Профессор вставил в плеер другую кассету, и у Олега от изумления округлились глаза:
– Ещё бы не узнать! Это же голос бабы Дуни! Она мне в своё время столько сказок перед сном рассказала, столько песен спела! A откуда это у вас?
– Это ещё из старых полевых материалов. Твоя прабабка – легендарная фигура в наших кругах. Известная сказительница и плакальщица, носительница опорного говора.
– Я знаю, – ответил Олег. – Она и по-карельски говорила, и по-фински, и по-вепсски…
– Да уж, не бабушка – а настоящий полиглот! Даже мне до неё далеко.
– Ну, Нестор Владимирович, вам ли жаловаться!

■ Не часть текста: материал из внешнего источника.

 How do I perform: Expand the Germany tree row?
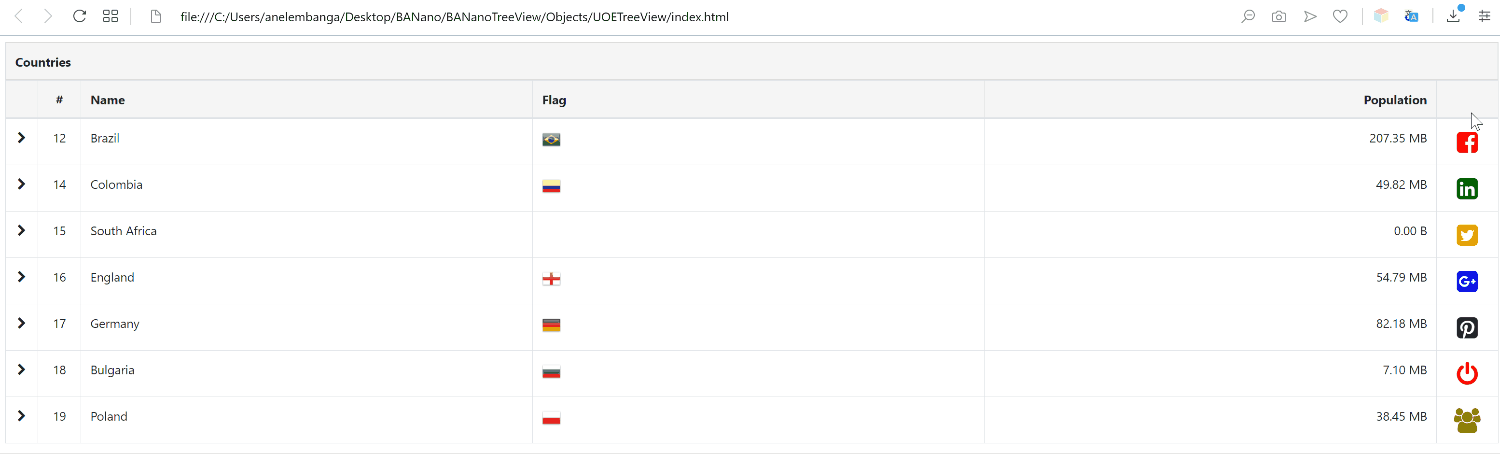pos(21,324)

Вы всяко больше языков знаете!
– Да тут речь не о количестве. Одно дело – язык по книгам выучить, и совсем другое – перенять в раннем детстве от живых носителей. Вот, сейчас ещё дам тебе послушать. Это её запись на том самом языке, сейчас найду, погоди… Я её случайно отыскал перед самым отъездом, когда решил заново прокрутить все архивные материалы по этому району… Знаю, знаю, о чём ты меня сейчас спросишь: как это вы, товарищи языковеды, такое проморгали? A вот так и проморгали, не заметили иголку в стоге сена…
Нестор Владимирович перемотал кассету и дал Олегу послушать короткую фонограмму – всего несколько фраз, звучавших от силы десяток секунд или меньше.
– Понимаешь, узнаешь что-нибудь?
– Да какое там, Нестор Владимирович! Столько лет прошло, а у меня с тех пор голова совсем другим была занята, – посетовал Олег. – Эх, знать бы мне тогда заранее! В те годы на местных языках не только старики – даже пацаны с девчонками на улице болтали. A я думал – да ну их, эти баляки-каляки! Всё равно с ними каши не сваришь – то ли дело русский или немецкий…
– Да, досадно, – вздохнул Нестор. – Сейчас такому опыту цены не было бы. Я же, когда эту новую запись услышал, чуть со стула не упал! Такое раз в сто лет выпадает, да и то не каждому.
– Так это что получается, открытие века?
– Именно так, безо всякого преувеличения! Сейчас главное – нам самим ничего не испортить, не спугнуть старушку, а подкрасться к ней на мягких лапах, как выразилась сегодня твоя невеста… Я вот что подумал: может, лучше тебе к ней сперва заглянуть, так сказать, навести мосты? Она ведь наверняка знала твою прабабку.